• **Activity**
Using the records below, write out again exactly the lines that begin at the line containing "[Search] (972, 61)" and end at the line containing "[button] (165, 1176)", and no other lines.

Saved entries
━━━━━━━━━━━━━━━━━━━━━━━━━━━━━━
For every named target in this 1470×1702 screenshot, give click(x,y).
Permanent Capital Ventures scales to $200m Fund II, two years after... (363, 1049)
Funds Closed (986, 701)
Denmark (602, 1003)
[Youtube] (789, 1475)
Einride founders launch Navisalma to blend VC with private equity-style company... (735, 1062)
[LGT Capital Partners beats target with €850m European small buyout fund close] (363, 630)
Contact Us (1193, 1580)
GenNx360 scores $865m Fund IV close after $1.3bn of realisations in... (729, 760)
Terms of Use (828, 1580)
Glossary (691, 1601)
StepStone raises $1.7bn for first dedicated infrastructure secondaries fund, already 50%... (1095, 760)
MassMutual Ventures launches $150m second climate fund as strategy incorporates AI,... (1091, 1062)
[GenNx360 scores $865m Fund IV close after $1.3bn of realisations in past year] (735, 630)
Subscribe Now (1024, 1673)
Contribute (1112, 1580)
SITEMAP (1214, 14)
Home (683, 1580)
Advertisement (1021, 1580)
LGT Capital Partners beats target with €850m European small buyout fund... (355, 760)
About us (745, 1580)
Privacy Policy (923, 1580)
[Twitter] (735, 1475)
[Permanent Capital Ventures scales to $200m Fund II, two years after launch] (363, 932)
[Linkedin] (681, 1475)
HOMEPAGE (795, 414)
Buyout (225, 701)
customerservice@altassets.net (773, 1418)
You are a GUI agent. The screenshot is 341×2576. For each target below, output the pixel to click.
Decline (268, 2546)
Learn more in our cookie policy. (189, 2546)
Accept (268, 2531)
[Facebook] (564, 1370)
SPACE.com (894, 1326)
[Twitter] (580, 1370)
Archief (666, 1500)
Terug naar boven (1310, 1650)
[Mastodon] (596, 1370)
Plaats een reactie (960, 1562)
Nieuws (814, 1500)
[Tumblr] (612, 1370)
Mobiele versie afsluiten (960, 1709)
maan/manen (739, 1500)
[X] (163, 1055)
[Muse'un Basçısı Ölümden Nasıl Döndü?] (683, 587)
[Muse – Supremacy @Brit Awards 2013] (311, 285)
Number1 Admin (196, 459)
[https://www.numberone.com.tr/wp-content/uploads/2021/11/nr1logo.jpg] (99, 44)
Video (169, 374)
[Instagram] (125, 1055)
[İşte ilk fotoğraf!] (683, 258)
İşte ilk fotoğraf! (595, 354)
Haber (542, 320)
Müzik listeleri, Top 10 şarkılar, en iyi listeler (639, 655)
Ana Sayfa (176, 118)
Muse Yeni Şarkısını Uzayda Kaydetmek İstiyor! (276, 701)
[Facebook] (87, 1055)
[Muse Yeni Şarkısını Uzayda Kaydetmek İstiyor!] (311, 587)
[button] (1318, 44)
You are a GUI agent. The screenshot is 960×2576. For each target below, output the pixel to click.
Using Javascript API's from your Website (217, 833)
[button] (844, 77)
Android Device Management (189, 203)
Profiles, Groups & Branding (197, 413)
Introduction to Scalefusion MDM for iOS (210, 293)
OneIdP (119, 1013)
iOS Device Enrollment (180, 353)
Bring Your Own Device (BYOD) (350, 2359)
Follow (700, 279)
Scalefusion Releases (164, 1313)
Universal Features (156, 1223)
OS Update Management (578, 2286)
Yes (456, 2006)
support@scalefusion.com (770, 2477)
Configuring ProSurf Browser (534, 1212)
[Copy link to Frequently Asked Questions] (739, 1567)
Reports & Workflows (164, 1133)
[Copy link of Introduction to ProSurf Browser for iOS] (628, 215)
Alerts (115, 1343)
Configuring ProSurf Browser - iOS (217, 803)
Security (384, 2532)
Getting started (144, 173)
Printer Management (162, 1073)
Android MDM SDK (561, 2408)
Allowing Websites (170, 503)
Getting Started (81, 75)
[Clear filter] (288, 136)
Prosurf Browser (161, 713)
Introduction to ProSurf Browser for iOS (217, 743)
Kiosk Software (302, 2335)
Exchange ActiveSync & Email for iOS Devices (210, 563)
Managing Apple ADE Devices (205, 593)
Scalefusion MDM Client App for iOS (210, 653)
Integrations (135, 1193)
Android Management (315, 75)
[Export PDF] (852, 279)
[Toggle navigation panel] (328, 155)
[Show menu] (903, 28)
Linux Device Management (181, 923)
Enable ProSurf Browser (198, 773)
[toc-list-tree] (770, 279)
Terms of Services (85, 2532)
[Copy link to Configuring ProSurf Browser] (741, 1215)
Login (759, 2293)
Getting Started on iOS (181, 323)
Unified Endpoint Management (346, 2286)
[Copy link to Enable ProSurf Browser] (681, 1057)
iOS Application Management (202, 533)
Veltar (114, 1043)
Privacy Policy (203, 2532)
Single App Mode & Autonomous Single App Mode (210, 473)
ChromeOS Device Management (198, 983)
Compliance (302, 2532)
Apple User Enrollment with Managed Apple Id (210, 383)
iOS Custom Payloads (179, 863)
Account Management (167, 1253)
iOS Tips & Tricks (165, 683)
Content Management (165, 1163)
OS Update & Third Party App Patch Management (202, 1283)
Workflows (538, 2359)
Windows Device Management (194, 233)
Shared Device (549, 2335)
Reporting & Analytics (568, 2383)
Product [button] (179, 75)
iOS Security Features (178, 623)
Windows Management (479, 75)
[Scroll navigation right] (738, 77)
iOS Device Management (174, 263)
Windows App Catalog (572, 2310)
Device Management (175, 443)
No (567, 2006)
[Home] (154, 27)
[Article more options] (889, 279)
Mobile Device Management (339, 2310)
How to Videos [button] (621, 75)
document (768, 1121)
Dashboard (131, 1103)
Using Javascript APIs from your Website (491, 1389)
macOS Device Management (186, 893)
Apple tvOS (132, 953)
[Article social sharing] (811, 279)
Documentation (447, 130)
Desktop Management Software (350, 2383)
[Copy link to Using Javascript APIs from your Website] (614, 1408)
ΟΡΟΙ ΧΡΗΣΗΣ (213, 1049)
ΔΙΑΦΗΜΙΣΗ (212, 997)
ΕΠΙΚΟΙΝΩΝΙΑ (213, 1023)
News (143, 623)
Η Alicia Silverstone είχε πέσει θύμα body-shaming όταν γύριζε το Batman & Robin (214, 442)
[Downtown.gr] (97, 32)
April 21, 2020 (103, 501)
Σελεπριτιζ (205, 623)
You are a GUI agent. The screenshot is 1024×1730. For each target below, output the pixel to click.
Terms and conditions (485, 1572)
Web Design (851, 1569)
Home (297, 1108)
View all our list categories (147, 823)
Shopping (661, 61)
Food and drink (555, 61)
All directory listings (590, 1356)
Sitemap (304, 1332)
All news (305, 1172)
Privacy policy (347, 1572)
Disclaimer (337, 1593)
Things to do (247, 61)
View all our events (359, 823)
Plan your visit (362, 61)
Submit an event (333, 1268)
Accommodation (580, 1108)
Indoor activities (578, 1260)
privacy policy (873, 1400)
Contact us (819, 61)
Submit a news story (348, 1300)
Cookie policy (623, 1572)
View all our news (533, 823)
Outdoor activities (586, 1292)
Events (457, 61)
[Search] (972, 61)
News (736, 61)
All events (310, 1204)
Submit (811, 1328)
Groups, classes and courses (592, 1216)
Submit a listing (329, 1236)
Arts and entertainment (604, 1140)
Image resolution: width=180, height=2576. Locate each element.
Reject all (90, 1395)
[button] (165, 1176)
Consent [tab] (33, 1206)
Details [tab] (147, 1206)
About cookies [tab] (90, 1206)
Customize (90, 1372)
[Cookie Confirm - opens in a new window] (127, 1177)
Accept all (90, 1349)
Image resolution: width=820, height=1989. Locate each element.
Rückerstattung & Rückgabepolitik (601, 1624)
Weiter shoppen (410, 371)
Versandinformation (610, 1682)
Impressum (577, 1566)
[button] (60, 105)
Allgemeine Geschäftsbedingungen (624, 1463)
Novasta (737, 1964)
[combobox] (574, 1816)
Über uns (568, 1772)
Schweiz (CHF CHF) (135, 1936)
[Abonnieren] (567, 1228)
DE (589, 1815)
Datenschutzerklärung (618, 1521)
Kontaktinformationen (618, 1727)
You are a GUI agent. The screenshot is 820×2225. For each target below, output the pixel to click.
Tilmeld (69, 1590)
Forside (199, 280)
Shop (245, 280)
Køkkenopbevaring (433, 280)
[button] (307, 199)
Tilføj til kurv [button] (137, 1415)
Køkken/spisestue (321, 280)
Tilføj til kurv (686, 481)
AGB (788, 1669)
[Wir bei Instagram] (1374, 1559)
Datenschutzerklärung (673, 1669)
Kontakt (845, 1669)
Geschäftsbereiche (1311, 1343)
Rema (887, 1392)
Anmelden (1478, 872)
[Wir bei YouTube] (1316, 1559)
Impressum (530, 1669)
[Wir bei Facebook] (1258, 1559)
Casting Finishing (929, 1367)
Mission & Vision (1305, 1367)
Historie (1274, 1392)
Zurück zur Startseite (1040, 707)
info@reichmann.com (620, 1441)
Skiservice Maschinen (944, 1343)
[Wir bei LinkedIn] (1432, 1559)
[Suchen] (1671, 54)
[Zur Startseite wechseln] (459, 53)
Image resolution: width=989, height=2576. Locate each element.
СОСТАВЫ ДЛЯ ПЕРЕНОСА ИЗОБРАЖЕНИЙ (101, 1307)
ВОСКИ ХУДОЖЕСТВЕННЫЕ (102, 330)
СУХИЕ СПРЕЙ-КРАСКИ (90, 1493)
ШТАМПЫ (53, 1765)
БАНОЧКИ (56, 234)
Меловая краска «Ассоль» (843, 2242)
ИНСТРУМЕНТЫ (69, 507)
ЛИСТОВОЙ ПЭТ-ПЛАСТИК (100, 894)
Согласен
━━━━━━━━━━━━━━━━━━━━━━━━━━━━━━
• **Task response**
[Search] (972, 61)
News (736, 61)
All events (310, 1204)
Submit (811, 1328)
Groups, classes and courses (592, 1216)
Submit a listing (329, 1236)
Arts and entertainment (604, 1140)
Image resolution: width=180, height=2576. Locate each element.
Reject all (90, 1395)
[button] (165, 1176)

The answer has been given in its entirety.